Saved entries
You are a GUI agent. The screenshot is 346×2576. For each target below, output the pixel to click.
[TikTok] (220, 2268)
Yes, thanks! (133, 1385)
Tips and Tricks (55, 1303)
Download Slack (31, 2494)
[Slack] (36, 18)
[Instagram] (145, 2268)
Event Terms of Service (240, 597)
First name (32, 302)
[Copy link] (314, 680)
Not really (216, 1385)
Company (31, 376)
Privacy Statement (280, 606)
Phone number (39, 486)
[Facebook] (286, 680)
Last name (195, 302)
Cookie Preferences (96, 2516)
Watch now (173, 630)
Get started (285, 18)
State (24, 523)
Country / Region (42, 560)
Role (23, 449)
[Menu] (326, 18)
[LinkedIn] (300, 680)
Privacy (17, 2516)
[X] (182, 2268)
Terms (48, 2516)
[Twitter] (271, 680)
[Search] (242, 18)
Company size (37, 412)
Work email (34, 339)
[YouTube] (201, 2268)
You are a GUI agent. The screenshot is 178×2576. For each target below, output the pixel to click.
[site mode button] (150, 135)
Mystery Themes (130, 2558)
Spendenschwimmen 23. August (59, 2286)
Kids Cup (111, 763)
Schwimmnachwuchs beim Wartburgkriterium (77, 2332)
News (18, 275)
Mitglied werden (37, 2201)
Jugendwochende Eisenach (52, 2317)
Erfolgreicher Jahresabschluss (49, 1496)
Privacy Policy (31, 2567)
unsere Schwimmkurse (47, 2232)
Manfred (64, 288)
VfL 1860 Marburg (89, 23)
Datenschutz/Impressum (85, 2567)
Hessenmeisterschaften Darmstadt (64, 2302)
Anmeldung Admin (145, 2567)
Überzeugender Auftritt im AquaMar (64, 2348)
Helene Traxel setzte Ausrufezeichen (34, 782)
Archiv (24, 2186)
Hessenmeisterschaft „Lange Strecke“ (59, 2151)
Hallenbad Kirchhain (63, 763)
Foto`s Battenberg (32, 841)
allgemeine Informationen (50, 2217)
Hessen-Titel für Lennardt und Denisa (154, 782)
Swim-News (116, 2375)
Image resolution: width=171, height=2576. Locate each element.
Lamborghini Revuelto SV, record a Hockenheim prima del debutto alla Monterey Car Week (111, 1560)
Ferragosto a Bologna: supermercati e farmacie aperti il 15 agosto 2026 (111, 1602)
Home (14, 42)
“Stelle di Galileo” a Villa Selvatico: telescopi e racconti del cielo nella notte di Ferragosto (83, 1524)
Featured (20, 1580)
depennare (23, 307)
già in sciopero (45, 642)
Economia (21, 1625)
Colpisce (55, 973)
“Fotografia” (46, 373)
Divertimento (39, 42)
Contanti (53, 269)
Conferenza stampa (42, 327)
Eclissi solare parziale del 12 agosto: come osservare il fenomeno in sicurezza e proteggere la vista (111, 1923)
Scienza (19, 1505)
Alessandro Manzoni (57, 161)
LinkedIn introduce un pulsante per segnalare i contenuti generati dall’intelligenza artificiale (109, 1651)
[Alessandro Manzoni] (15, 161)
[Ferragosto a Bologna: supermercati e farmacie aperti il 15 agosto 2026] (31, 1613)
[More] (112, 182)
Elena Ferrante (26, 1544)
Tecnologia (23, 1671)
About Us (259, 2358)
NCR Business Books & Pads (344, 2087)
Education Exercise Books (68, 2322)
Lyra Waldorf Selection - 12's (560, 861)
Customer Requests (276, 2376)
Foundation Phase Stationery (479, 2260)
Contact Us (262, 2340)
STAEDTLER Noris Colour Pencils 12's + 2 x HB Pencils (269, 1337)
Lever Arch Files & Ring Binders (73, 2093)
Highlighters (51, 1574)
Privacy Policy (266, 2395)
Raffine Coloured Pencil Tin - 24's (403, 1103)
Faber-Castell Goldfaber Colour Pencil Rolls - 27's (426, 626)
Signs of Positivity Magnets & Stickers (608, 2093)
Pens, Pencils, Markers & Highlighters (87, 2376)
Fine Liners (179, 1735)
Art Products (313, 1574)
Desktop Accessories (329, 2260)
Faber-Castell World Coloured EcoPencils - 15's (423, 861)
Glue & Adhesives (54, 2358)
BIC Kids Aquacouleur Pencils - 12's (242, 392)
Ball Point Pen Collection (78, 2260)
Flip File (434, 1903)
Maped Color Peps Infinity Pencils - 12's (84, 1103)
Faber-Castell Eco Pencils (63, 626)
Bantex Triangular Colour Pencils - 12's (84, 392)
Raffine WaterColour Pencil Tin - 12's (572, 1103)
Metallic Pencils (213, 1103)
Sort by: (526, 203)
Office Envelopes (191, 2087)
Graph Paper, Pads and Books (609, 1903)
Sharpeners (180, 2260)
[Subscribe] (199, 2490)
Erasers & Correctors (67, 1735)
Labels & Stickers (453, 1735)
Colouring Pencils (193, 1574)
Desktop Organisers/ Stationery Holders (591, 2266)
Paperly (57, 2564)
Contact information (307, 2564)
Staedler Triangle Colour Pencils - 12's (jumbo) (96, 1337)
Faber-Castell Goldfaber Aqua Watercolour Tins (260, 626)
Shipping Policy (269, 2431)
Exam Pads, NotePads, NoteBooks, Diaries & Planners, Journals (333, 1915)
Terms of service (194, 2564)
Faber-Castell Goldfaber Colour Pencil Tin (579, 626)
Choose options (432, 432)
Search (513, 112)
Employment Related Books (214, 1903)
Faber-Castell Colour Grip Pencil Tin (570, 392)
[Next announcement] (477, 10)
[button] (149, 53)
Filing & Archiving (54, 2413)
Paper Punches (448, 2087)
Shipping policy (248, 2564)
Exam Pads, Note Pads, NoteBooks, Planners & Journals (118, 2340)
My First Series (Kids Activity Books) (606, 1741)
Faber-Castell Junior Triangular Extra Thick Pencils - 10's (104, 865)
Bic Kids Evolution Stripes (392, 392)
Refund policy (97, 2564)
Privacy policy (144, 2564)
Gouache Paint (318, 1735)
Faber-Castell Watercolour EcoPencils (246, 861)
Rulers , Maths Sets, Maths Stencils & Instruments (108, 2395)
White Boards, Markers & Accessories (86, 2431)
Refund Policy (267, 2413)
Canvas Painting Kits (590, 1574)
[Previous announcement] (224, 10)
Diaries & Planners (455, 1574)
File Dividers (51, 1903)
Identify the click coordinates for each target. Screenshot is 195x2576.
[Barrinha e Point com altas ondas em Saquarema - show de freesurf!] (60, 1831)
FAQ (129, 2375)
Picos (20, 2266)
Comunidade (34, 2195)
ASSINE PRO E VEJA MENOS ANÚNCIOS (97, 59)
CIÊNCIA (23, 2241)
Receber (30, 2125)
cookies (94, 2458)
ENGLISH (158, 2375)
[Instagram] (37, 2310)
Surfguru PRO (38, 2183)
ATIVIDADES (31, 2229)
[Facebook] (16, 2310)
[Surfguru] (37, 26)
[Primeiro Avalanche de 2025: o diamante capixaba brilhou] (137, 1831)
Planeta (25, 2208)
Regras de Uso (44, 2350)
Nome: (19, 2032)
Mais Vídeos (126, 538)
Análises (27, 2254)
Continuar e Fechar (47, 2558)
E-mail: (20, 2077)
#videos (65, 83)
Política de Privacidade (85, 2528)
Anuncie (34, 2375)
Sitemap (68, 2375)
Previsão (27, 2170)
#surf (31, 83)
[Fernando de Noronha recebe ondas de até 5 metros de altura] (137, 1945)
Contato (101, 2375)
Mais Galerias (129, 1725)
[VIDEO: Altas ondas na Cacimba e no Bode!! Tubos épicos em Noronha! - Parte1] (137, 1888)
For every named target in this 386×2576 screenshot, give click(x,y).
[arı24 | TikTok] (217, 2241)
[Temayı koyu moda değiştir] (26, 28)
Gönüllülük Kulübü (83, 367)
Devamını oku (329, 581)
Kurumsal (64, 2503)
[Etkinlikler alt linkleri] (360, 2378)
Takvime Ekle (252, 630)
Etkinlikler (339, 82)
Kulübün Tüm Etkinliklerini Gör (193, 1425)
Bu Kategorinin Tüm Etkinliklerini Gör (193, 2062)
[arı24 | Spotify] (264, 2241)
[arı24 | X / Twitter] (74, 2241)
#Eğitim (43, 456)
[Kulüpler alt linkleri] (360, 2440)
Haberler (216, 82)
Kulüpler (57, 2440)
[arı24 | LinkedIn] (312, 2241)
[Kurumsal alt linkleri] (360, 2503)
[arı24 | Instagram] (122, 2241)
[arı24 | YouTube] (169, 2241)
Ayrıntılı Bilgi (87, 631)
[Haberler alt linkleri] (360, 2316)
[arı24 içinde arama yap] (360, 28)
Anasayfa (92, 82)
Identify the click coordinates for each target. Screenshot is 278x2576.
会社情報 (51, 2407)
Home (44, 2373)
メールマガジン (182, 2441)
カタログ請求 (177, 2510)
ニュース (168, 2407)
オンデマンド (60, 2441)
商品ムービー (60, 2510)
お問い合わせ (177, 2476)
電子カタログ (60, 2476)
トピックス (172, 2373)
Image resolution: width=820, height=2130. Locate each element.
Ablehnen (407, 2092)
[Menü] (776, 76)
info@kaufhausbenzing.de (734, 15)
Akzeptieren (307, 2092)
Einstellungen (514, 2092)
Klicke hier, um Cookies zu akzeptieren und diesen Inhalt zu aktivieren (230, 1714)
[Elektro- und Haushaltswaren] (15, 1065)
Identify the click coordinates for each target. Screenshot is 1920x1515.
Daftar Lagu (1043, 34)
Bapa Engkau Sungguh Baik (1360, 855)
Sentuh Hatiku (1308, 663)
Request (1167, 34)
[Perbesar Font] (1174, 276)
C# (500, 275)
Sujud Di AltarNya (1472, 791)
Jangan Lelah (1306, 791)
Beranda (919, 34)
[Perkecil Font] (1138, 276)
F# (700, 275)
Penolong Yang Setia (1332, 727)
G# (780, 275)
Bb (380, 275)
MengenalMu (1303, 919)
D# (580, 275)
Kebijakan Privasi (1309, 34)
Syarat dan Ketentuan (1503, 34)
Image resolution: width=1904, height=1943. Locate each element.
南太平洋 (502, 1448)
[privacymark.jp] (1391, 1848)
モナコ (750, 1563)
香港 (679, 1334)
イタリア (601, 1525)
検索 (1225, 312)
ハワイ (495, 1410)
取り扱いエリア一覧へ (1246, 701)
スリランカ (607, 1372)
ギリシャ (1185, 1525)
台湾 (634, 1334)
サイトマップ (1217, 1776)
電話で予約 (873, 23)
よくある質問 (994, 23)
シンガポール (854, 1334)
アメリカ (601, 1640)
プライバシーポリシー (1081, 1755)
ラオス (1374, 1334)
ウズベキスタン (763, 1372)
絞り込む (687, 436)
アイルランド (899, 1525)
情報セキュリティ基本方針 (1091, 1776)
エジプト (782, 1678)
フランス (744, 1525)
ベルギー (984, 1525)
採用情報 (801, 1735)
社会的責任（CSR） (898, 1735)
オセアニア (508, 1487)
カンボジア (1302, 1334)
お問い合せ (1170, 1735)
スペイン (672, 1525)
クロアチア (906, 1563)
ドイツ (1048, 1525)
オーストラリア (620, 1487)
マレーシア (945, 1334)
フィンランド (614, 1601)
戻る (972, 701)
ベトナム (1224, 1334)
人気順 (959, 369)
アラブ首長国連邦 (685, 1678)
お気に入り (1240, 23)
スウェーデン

◆ Problem to solve:
All lines above from the one with "Graph Paper, Pads and Books (609, 1903)" to the one with "Rulers , Maths", inclusive, should be copied exactly, and no other lines.

◆ Output below:
Graph Paper, Pads and Books (609, 1903)
Sharpeners (180, 2260)
[Subscribe] (199, 2490)
Erasers & Correctors (67, 1735)
Labels & Stickers (453, 1735)
Colouring Pencils (193, 1574)
Desktop Organisers/ Stationery Holders (591, 2266)
Paperly (57, 2564)
Contact information (307, 2564)
Staedler Triangle Colour Pencils - 12's (jumbo) (96, 1337)
Faber-Castell Goldfaber Aqua Watercolour Tins (260, 626)
Shipping Policy (269, 2431)
Exam Pads, NotePads, NoteBooks, Diaries & Planners, Journals (333, 1915)
Terms of service (194, 2564)
Faber-Castell Goldfaber Colour Pencil Tin (579, 626)
Choose options (432, 432)
Search (513, 112)
Employment Related Books (214, 1903)
Faber-Castell Colour Grip Pencil Tin (570, 392)
[Next announcement] (477, 10)
[button] (149, 53)
Filing & Archiving (54, 2413)
Paper Punches (448, 2087)
Shipping policy (248, 2564)
Exam Pads, Note Pads, NoteBooks, Planners & Journals (118, 2340)
My First Series (Kids Activity Books) (606, 1741)
Faber-Castell Junior Triangular Extra Thick Pencils - 10's (104, 865)
Bic Kids Evolution Stripes (392, 392)
Refund policy (97, 2564)
Privacy policy (144, 2564)
Gouache Paint (318, 1735)
Faber-Castell Watercolour EcoPencils (246, 861)
Rulers , Maths Sets, Maths Stencils & Instruments (108, 2395)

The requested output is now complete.